Archive for the 'raising children' Category

29th Jun 2008

A Groaning Party

I totally want to throw a groaning party if I ever have another child. (It’s a million times more cool than eating a placenta, which is, um, really disgusting and weird. Not even the new-ageiest of my birth class buddies was able to go through with that.)

…the visitors and attendants might also be offered groaning cake, groaning pie, groaning bread or groaning cheese, depending on local tradition. In some areas a groaning cake would be offered to the groaning woman (as if she would be interested!)…. Another variation of tradition was that when the woman was going to be ‘churched’ after the birth (to be ceremonially ‘cleansed’ and welcomed back to the flock) she carried a piece of the groaning cake to give to the first person that she met along the way.

I’m not actually going to throw this party while I’m in labor, of course. Not only is that probably a breach of etiquette, but really, the last thing on my mind would be “has everybody had enough cake”? But it’d be great fun to be thrown one, perhaps a few days after the kid arrives. Better than a baby shower in which you’re given goofy, cute, useless chachkes — instead you get cake/pie/cheese and all the women can complain about childbirth!
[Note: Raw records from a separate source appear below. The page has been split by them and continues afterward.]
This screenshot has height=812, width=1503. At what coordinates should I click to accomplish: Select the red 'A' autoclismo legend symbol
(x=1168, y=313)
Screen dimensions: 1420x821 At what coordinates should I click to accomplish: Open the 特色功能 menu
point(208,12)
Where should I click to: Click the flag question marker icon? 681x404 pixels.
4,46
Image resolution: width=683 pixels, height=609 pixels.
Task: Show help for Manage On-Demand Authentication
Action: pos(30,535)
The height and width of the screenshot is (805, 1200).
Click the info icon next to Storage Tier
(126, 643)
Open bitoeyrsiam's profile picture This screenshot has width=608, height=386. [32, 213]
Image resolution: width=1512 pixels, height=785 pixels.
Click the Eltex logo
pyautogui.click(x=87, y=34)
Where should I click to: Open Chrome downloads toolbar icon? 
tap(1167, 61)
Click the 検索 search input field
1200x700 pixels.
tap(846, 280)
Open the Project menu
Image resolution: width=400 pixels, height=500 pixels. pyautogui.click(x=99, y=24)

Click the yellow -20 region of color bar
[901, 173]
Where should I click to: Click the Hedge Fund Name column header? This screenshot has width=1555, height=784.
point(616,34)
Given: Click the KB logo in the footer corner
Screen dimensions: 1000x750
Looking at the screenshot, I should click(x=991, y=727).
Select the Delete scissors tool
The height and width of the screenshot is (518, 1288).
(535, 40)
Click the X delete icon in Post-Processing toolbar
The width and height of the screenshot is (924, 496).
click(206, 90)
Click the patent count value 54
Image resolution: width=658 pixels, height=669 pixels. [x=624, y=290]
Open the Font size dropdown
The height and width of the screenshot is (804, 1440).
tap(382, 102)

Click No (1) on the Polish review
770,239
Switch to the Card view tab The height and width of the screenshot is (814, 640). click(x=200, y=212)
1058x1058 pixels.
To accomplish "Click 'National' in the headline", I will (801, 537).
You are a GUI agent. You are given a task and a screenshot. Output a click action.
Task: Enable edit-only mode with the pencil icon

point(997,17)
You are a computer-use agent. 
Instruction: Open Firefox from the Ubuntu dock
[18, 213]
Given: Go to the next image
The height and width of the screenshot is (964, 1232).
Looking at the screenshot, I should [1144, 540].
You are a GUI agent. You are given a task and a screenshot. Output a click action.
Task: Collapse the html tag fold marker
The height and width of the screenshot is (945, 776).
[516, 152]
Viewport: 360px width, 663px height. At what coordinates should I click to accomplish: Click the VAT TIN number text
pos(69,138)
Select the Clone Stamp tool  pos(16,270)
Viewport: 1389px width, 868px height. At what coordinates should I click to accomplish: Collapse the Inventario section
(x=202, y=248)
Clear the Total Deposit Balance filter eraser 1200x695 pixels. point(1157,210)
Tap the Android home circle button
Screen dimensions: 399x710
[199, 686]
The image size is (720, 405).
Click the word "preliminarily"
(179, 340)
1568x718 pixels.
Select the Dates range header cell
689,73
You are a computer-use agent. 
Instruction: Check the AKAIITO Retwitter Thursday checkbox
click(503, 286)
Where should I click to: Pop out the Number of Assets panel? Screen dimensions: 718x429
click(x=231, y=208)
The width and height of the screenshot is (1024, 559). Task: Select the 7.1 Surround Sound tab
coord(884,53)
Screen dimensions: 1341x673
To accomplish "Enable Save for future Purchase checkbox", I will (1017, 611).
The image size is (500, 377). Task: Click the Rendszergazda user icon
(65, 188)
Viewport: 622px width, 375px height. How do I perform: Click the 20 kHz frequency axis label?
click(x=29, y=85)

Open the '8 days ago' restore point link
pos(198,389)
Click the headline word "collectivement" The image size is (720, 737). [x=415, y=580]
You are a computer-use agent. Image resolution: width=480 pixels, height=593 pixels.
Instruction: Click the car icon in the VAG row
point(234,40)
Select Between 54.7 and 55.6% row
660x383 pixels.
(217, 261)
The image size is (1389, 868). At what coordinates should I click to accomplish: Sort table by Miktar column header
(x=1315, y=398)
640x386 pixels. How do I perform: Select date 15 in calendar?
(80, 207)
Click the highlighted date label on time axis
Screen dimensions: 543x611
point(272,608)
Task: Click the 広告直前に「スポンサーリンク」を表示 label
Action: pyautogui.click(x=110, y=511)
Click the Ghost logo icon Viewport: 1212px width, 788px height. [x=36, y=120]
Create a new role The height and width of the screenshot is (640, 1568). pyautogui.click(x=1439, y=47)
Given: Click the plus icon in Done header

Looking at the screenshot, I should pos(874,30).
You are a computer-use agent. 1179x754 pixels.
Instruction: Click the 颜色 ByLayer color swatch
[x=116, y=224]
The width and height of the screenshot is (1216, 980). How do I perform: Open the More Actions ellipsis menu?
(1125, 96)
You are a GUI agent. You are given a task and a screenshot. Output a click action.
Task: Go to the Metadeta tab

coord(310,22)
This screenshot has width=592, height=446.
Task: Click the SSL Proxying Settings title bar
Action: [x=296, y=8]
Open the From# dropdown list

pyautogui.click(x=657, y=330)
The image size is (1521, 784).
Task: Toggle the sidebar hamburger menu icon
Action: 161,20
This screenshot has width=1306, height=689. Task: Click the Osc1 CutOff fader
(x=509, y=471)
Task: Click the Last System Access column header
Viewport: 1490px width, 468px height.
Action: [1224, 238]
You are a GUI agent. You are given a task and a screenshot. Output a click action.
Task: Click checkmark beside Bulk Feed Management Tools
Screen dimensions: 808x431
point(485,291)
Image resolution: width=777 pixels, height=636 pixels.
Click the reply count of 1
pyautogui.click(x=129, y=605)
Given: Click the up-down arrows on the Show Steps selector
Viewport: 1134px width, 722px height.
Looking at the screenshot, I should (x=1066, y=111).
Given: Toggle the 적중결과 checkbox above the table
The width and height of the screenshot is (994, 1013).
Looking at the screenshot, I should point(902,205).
And writing that, I realize that female bonding can be incredibly weird…

Thanks to The Old Foodie for the inspiration :)

Posted in food, raising children | No Comments »

13th Jun 2008

Shout out to Frigg

I always found Friday the 13th to be so seriously underwhelming. “OOOOOOH, you don’t want to do THAT!” my friends would squeal about anything totally random. “It’s FRIDAY THE THIRTEENTH! It’ll go wrong!”

Today, June 13th, is my son’s birthday, and it is going to go beautifully. Babies are great: everything is so totally extreme to them. He will smear cake all over himself and think that is the Best Thing Ever. His older sister will open presents for him and he will think that is the Best Thing Ever. He will be bounced and cuddled and cooed over and he will think that is the Best Thing Ever. He will probably fall and bonk his head and that is the Worst Thing Ever, but then he gets picked up and comforted which is the Best Thing Ever. And that stacking shape toy thing that’s his present… you guessed it, Best Thing Ever.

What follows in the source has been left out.